Washington, D.C. 20580

Dear Mr. Scanlon:

This is to confirm the telephone conversation you and I had on October 7, 1985, with (redacted) also participating. You advised us that no premerger notification filing would be required with respect to the transaction hereinafter described, in which my firm represents the purchasers and (redacted) represents the sellers.

The sellers consist of a parent company and several of its wholly owned subsidiaries. The parent company has over $100,000,000 in assets.

The purchasers consist of a newly formed parent company with minimal capitalization, and several of its newly formed subsidiaries, all of which are also minimally capitalized. The consolidated balance sheet of the parent company will have far less than $10,000,000 in assets, and neither the parent nor its subsidiaries will have had any sales.

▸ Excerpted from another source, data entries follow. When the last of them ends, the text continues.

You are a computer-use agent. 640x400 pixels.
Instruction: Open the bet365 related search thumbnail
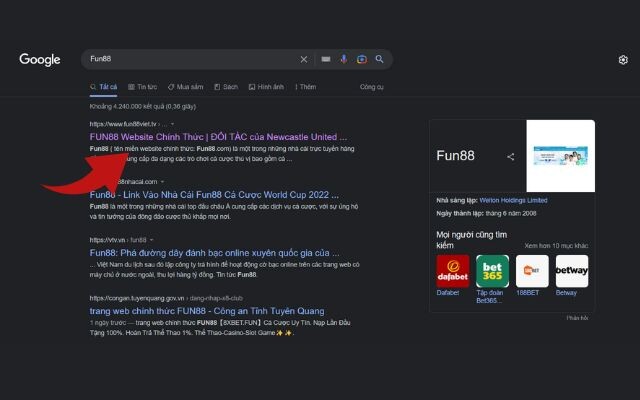[x=493, y=271]
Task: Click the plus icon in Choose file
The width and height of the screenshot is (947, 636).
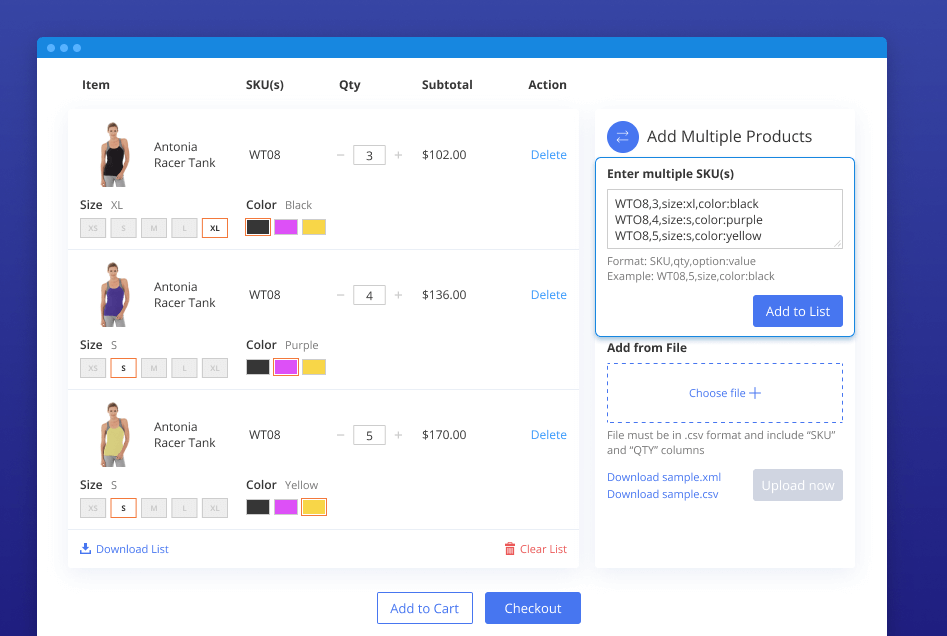Action: click(x=755, y=393)
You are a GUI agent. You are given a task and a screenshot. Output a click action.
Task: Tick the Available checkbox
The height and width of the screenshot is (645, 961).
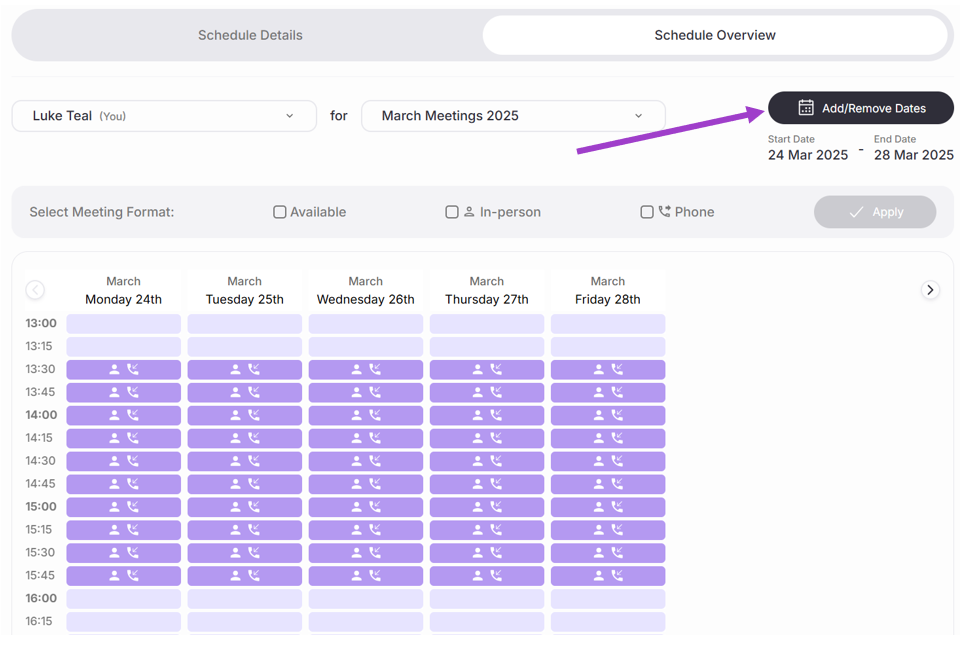pos(280,212)
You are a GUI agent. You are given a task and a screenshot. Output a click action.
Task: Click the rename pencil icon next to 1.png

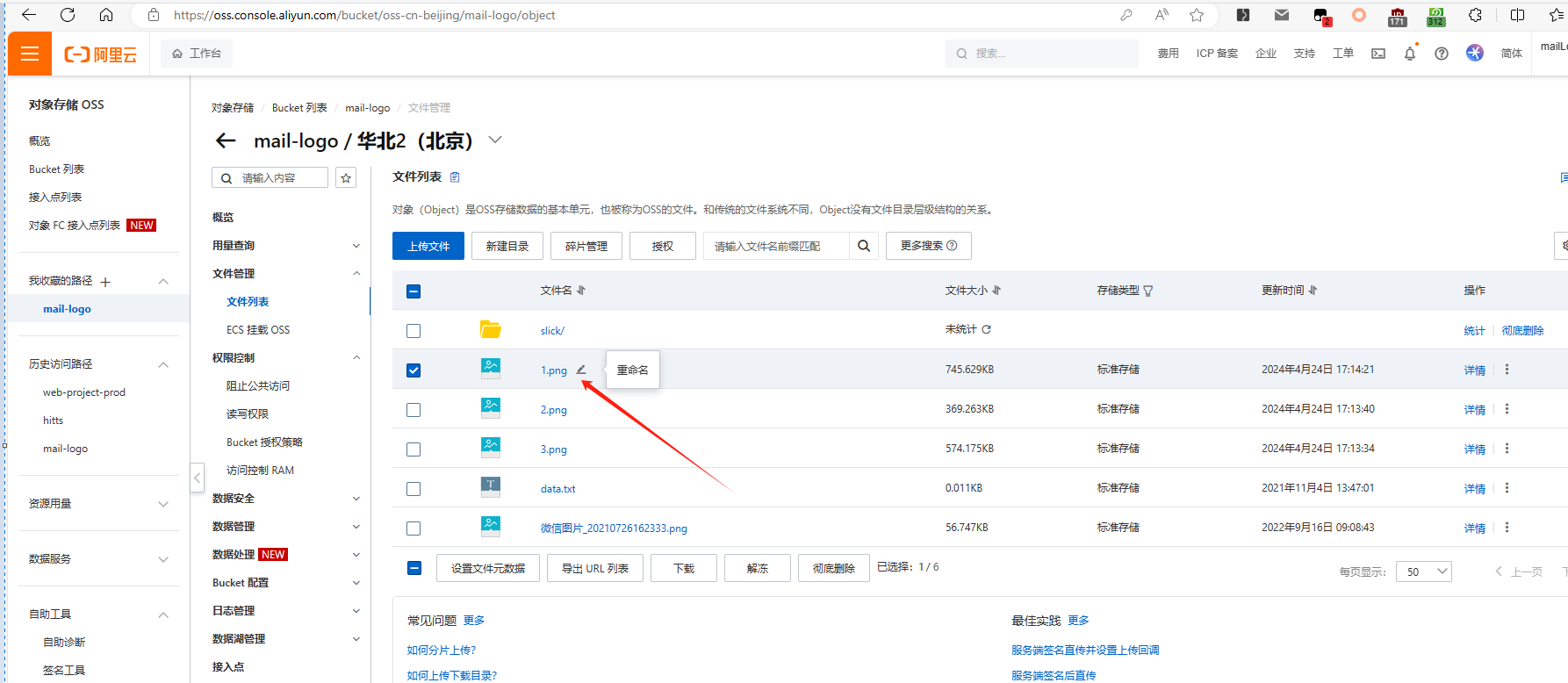pyautogui.click(x=581, y=370)

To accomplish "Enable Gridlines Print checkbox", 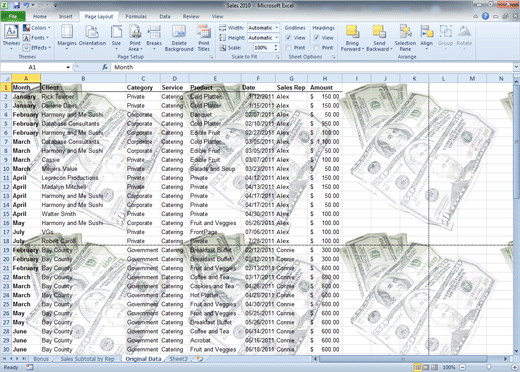I will tap(289, 48).
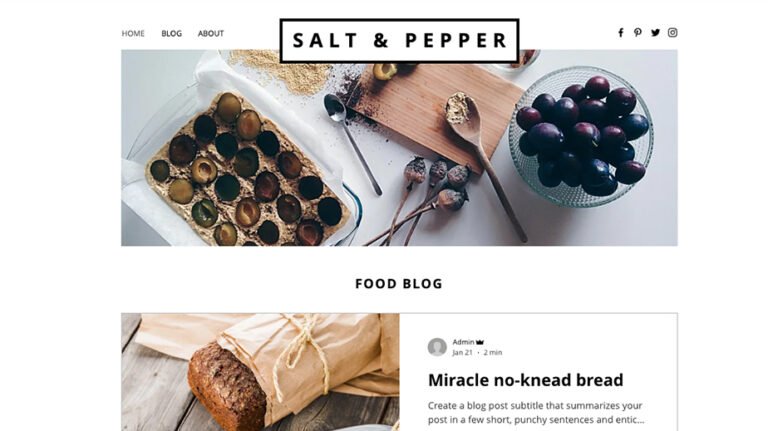
Task: Open the BLOG navigation item
Action: 171,33
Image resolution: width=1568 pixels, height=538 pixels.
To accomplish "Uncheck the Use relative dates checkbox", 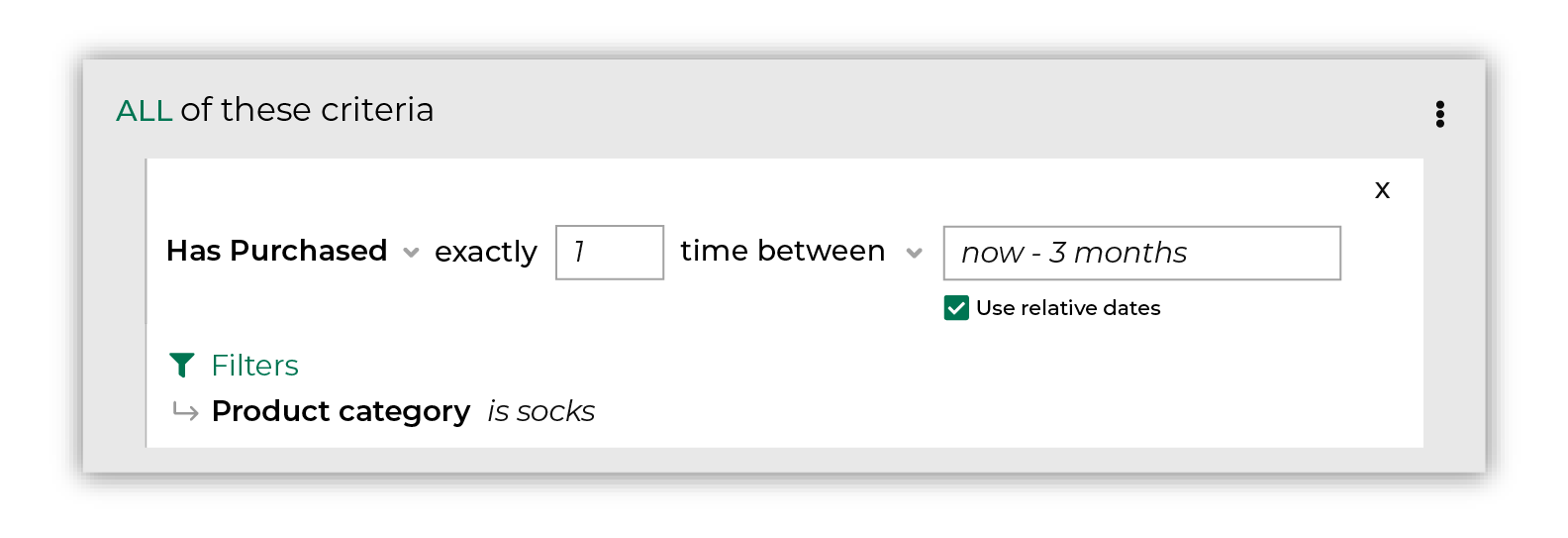I will click(x=956, y=308).
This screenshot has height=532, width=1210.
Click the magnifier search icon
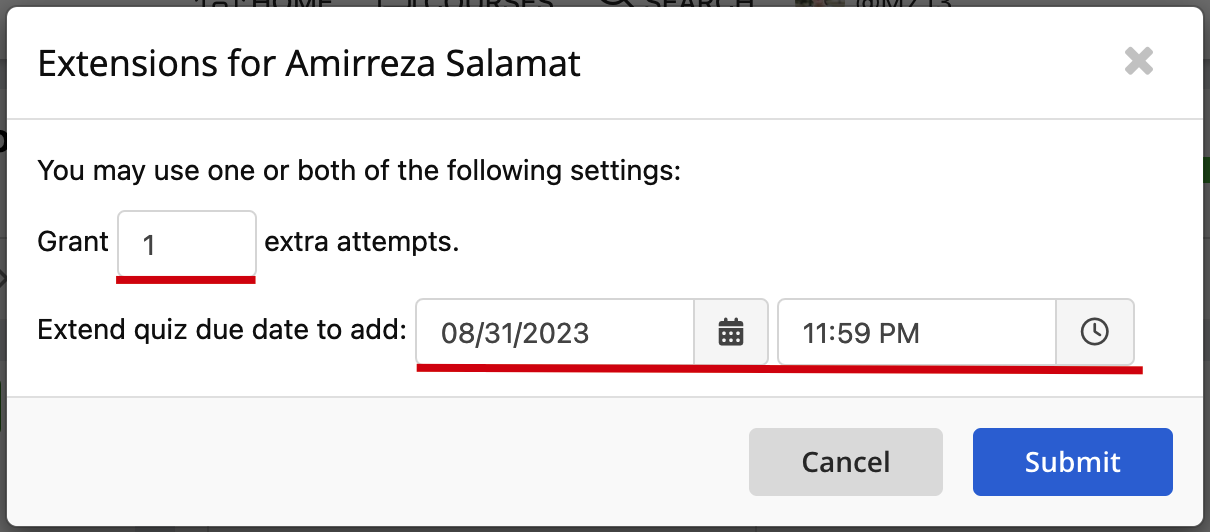(615, 3)
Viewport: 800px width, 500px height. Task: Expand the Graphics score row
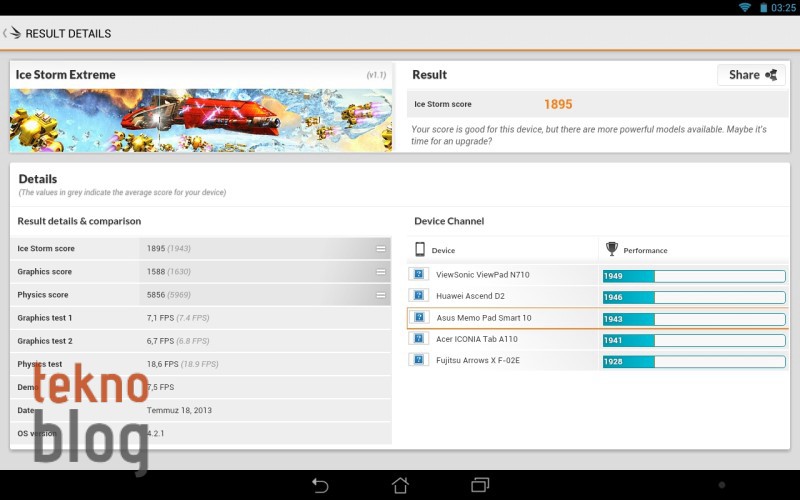[381, 272]
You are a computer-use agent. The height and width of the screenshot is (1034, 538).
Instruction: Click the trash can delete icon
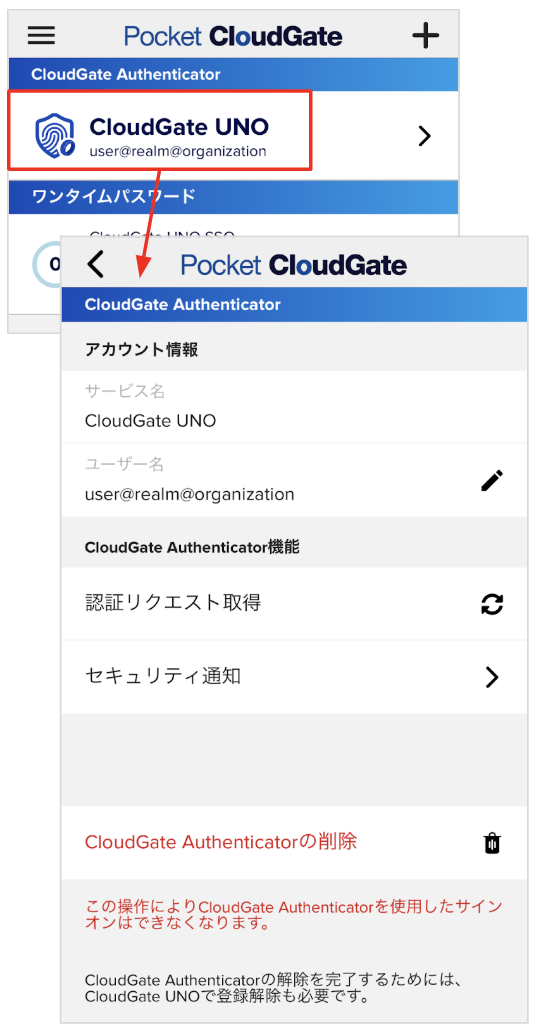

The parent company on the purchasing side is owned by five individuals, on or more of whom have in excess of $10,000,000 in assets. None of the five individuals owns 50% ore more of the parent company. None of the five individuals has the contractual right to designate a majority of the directors of either the parent company or any of its subsidiaries.

The purchasers will pay the sellers approximately $40,000,000 to $50,000,000 for assets of the sellers, the exact amount to be determined by an audit that is yet to be conducted. The consideration will take the form of two zero coupon notes, maturing in five years, issued by the parent on the purchasing side and totalling [sic] (redacted). The balance of the purchase price will be paid in cash, and will be financed by institutional lenders who will take a security interest in the assets newly acquired by the purchasers. The financing will be closed at the same time the purchase transaction is consummated. Although there will be cross-guarantees of the debt involved among the newly formed entities on the purchasing side, none of the five shareholders of the newly formed parent corporation will guarantee any of the debt.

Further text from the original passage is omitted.